#### Supplied entries:
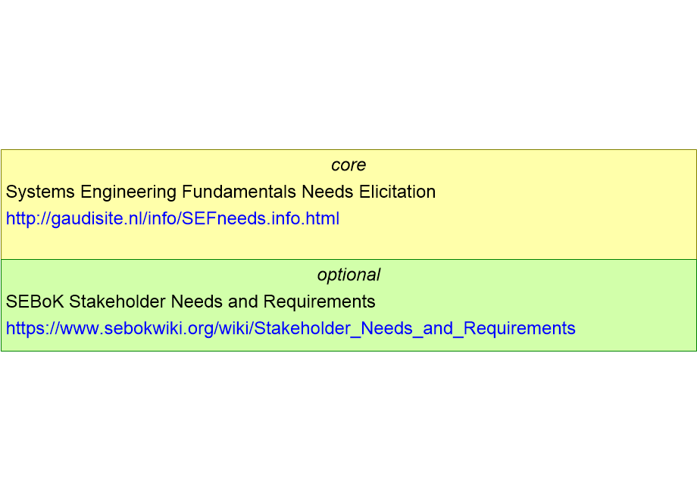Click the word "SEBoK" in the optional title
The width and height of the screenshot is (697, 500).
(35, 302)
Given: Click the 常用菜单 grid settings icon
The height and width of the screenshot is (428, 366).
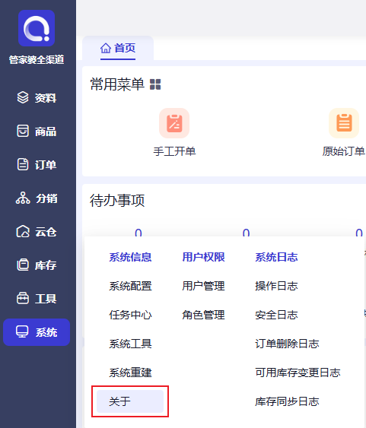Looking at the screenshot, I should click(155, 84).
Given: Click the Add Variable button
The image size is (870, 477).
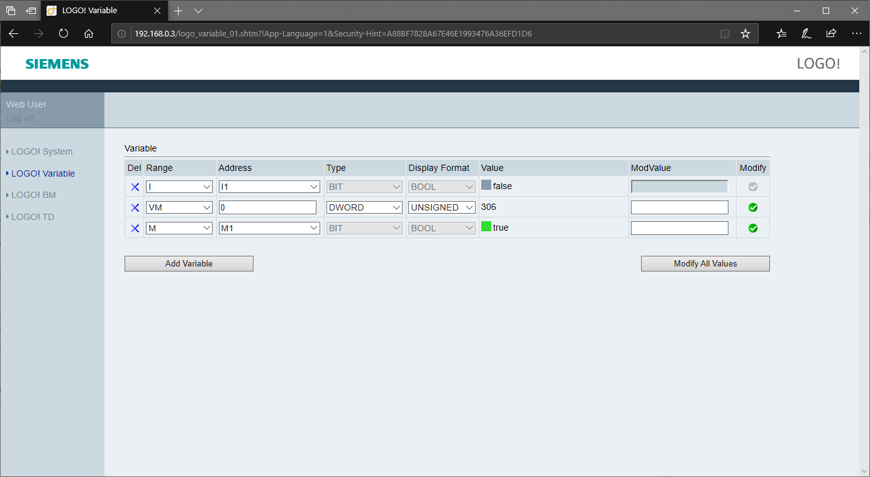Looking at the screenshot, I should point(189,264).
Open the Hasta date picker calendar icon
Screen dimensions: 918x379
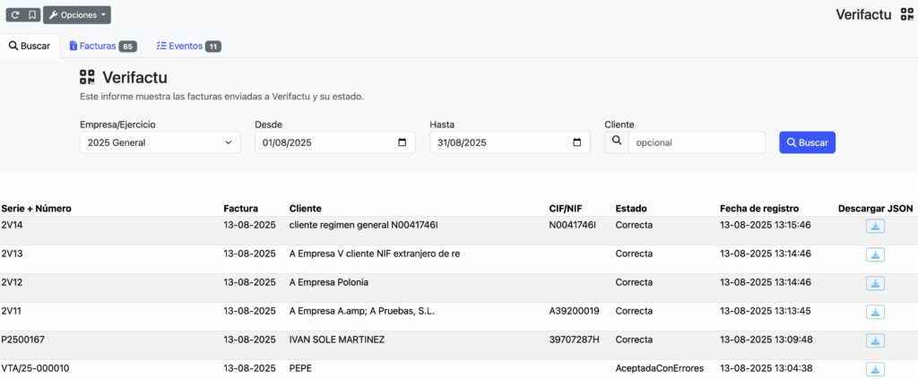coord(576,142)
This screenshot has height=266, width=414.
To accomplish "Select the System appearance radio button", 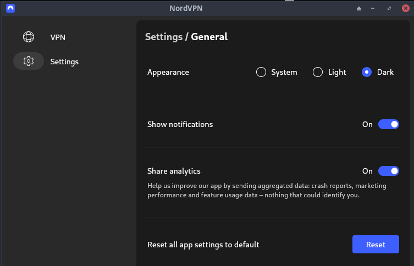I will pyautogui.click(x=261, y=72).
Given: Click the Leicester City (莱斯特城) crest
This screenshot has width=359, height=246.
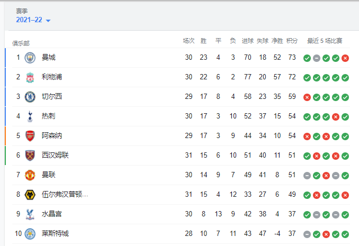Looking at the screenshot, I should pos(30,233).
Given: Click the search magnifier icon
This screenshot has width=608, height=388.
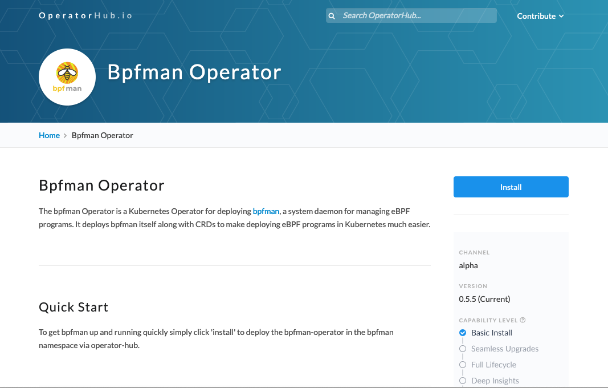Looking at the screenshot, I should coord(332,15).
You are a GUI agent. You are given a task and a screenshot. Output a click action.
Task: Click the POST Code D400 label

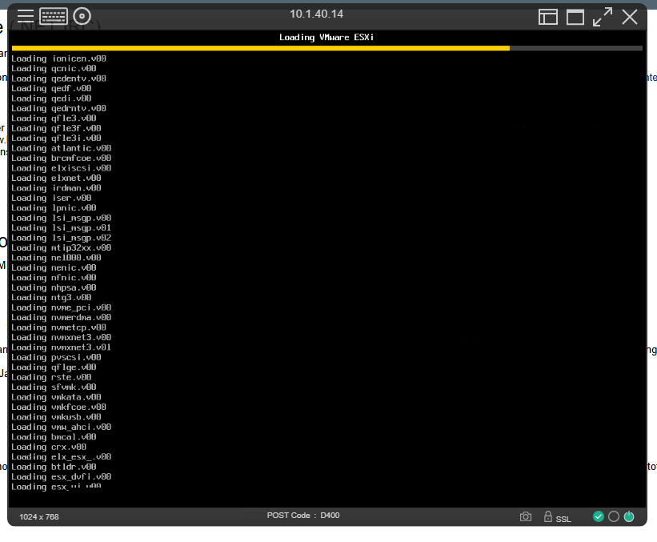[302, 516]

==

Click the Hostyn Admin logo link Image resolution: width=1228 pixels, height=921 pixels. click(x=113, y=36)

#### Activity:
Return all lines above that mention the word "icon".

#### Task response:
Given: Click the 常用菜单 grid settings icon
Open the Hasta date picker calendar icon
Given: Click the search magnifier icon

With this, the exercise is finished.